- EUR/USD declines for the second day in a row, thanks to the strength of the U.S. dollar.
- The US dollar index trades at 1.5-year highs above 94.50, weighing on EUR/USD.
- Market sentiment is bearish, attributed to inflationary pressures and slower growth.
- Fed’s Bostic and Clarida support the start of bond tapering in November.
EUR/USD declines during the U.S. session, losing 0.23%, trading at 1.1526 at the time of writing. The single currency trades near 2021 lows.
U.S. stock indices fell between 0.15% and 0.34% as market sentiment remains risk averse. However, safe haven currencies such as the Japanese yen and Swiss franc are losing ground against most G8 currencies. Meanwhile, the U.S. dollar index, which tracks the greenback’s performance against a basket of six rivals, is up 0.18%, trading at 94.54, hitting a new 1.5-year high.
Consumer confidence, high energy prices, and supply shortages are weighing on investors, as well as inflationary pressures.
German ZEW economic confidence was worse than expected
On the macroeconomic front, Germany presented the Economic Sentiment and Current Situation ZEW Survey for October.

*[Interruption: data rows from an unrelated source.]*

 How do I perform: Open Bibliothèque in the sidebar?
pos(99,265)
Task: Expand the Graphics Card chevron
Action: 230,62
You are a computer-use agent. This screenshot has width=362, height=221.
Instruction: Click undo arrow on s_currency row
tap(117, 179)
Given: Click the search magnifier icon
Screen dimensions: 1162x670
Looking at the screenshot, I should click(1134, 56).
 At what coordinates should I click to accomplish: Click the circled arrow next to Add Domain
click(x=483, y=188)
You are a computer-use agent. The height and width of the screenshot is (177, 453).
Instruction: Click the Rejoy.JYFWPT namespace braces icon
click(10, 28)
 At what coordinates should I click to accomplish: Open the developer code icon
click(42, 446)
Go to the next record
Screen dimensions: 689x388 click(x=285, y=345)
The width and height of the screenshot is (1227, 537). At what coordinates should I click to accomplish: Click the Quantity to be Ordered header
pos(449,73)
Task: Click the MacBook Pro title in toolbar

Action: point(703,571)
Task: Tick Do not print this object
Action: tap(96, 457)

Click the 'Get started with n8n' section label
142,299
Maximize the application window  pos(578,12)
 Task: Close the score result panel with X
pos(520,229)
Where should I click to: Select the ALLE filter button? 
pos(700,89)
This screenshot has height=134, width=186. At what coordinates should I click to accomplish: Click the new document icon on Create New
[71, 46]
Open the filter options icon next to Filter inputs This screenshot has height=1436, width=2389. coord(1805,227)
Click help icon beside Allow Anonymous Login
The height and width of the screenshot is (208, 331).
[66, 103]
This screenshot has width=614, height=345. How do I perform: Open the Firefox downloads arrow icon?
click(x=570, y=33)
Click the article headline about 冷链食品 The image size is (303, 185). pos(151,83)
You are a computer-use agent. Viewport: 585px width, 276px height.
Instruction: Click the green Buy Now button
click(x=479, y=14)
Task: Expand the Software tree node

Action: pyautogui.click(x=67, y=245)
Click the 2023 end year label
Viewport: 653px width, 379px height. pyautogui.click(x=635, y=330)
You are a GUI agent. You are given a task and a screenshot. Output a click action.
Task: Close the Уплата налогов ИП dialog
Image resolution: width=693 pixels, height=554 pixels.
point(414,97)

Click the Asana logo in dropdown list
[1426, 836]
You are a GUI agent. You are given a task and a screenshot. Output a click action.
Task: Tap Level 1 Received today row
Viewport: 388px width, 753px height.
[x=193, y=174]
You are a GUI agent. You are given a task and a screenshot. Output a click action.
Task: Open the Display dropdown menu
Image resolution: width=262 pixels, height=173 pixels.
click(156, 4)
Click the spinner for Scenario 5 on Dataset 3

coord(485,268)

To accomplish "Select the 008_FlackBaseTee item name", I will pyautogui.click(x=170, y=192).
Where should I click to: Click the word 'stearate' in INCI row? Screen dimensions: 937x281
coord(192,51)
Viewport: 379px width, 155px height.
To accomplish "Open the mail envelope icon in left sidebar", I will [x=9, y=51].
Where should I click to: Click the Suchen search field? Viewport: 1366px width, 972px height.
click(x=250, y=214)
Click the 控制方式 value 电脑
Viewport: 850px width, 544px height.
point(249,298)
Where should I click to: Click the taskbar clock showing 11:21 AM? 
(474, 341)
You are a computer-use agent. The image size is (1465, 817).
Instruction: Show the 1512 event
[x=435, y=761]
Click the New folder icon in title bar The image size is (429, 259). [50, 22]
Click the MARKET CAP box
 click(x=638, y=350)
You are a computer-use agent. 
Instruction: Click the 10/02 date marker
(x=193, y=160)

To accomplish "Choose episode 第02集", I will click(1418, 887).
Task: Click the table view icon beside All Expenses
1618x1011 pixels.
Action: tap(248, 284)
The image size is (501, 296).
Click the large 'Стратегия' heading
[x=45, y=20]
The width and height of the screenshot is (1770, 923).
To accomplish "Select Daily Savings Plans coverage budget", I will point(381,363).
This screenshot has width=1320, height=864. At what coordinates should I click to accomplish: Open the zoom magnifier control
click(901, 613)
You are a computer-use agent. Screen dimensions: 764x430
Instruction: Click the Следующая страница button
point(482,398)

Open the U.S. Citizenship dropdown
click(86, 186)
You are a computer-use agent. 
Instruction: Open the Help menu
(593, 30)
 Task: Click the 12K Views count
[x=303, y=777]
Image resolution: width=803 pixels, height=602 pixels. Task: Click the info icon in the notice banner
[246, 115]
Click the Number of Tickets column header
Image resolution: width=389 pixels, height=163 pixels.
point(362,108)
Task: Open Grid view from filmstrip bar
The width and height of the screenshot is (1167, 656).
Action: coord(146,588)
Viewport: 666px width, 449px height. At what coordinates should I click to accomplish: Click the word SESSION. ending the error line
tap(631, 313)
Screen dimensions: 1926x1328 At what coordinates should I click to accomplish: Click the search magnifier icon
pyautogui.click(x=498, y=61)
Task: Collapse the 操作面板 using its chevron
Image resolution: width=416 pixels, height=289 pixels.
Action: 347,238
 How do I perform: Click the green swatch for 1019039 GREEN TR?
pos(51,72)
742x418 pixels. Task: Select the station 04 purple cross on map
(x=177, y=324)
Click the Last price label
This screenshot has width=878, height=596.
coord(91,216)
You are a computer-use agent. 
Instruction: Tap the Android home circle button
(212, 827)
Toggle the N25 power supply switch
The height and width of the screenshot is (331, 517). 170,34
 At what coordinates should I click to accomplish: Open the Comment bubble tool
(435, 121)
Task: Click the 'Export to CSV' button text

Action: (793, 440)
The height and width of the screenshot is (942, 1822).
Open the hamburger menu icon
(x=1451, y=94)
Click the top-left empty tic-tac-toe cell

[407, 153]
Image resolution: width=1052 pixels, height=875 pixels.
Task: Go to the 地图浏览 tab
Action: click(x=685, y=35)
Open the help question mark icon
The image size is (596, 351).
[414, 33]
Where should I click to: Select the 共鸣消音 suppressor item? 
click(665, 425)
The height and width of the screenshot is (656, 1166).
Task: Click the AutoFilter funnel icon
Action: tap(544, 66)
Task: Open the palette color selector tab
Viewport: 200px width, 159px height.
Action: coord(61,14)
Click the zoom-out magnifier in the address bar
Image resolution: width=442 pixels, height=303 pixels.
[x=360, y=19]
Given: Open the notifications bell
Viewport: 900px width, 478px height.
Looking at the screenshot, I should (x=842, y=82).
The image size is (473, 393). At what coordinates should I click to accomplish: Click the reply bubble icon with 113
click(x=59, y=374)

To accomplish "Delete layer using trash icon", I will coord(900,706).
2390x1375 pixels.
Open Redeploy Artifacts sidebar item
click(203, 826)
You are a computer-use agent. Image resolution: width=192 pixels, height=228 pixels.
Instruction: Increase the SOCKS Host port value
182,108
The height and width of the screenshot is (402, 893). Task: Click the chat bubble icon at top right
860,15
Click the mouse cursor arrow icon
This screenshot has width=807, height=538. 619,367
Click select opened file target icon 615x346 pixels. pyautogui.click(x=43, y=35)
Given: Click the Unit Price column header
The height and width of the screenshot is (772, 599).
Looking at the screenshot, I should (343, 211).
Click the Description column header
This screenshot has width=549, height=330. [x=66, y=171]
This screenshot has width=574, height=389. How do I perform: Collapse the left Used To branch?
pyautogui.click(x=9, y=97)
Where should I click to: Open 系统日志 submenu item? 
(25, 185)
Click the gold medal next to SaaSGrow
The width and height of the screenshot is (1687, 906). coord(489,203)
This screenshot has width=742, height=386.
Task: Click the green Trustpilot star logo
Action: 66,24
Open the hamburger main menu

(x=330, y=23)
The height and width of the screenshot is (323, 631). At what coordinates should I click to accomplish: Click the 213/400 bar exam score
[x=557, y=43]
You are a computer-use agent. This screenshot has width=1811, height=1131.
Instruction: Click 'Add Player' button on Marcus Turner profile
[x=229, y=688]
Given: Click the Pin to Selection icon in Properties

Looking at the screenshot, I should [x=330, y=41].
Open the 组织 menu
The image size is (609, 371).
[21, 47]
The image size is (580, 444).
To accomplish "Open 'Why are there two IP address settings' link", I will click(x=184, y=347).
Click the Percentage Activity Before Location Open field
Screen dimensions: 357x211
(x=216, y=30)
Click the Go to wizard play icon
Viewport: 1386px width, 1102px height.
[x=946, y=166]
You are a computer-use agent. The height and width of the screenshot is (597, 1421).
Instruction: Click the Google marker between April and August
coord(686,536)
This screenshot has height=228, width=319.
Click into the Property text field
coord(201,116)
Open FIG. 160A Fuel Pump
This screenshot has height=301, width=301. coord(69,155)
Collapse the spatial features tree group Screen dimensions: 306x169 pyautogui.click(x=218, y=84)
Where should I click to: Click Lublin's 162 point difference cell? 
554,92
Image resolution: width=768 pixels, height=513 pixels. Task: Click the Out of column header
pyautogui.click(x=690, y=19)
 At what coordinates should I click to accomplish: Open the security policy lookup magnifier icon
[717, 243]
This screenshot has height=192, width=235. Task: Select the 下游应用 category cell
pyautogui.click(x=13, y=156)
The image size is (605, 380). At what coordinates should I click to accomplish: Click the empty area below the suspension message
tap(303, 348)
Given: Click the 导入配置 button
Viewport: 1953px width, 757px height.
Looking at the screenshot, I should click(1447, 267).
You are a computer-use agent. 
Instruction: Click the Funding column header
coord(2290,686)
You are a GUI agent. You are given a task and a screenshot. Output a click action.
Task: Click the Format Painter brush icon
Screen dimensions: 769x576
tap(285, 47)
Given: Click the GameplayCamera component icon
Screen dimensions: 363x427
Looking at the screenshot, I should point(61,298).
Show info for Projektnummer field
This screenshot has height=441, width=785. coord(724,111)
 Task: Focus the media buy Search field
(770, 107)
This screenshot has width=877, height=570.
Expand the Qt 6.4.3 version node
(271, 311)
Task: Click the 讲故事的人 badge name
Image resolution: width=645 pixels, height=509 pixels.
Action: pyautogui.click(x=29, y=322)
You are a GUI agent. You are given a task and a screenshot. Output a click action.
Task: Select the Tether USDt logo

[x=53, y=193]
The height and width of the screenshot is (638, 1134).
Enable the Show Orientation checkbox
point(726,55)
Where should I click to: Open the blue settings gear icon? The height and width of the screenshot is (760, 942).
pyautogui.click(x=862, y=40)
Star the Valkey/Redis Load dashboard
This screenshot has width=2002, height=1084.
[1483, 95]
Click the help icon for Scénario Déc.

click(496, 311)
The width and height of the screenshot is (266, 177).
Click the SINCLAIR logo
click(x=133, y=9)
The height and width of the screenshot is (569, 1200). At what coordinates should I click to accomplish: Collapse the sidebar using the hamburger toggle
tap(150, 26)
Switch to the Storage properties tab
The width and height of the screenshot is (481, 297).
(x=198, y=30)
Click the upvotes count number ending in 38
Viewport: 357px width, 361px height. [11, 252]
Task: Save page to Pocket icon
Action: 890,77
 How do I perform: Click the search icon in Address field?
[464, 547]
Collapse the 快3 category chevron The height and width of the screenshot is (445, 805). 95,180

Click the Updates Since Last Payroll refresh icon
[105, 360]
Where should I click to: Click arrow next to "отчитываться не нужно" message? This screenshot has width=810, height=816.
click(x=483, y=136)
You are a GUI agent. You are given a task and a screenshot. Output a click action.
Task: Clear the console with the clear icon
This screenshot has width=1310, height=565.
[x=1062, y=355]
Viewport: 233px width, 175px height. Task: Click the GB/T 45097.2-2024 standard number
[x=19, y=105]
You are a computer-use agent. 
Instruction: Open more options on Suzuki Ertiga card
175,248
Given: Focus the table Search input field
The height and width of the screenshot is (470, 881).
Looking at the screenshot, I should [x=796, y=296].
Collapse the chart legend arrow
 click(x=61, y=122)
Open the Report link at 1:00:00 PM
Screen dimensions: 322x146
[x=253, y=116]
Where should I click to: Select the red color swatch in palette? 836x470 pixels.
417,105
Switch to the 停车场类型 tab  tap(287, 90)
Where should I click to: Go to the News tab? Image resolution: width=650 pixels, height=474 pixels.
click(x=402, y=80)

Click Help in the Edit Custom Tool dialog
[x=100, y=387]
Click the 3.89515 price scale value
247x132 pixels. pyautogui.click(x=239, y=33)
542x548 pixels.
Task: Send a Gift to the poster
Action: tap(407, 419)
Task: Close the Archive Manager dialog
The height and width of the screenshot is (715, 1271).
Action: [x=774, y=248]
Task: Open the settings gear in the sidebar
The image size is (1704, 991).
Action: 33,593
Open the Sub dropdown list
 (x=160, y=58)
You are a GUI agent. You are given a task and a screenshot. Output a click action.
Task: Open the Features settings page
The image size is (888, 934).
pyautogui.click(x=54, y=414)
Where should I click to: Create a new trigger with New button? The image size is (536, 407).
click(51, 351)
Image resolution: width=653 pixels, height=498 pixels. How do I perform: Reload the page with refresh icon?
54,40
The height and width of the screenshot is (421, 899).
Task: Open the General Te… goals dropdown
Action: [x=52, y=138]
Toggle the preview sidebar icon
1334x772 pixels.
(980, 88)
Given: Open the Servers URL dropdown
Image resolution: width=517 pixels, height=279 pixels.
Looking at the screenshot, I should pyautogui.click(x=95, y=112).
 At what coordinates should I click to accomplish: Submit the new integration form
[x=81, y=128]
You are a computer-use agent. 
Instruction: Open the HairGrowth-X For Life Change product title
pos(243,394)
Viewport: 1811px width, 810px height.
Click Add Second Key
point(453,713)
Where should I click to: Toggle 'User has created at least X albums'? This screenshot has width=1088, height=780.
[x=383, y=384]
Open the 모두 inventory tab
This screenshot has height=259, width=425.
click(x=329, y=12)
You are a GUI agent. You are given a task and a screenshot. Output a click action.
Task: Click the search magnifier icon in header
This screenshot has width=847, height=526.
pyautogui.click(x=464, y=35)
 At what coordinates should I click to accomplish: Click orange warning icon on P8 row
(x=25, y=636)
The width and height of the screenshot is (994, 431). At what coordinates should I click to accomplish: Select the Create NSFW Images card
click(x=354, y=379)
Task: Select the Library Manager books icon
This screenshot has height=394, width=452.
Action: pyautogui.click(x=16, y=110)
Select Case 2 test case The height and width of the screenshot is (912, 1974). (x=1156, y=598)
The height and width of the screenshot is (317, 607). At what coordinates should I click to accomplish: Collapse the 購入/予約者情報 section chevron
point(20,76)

The economic sentiment reading fell to 22.3, below the expected 24, while the current situation reading dipped to 21.6, below the expected 29.5, and behind September’s 31.9.
JOLTS job openings for August decreased to 10.439 million, lower than the estimate of 10.925 million.
Fed’s Bostic and Clarida support start of bond tapering for November meeting
Fed members made statements during the meeting. The Atlanta Fed’s president said the slowdown in the U.S. labor market should not impede the Fed’s tapering schedule. He added, “it would be comfortable to begin tapering the asset purchase program in November.”
Moreover, Fed Vice Chairman Richard Clarida said the bar for tapering has been virtually met as far as the labor market is concerned. Furthermore, he stated, “If the recovery remains on track, a gradual tapering of asset purchases will soon be justified.”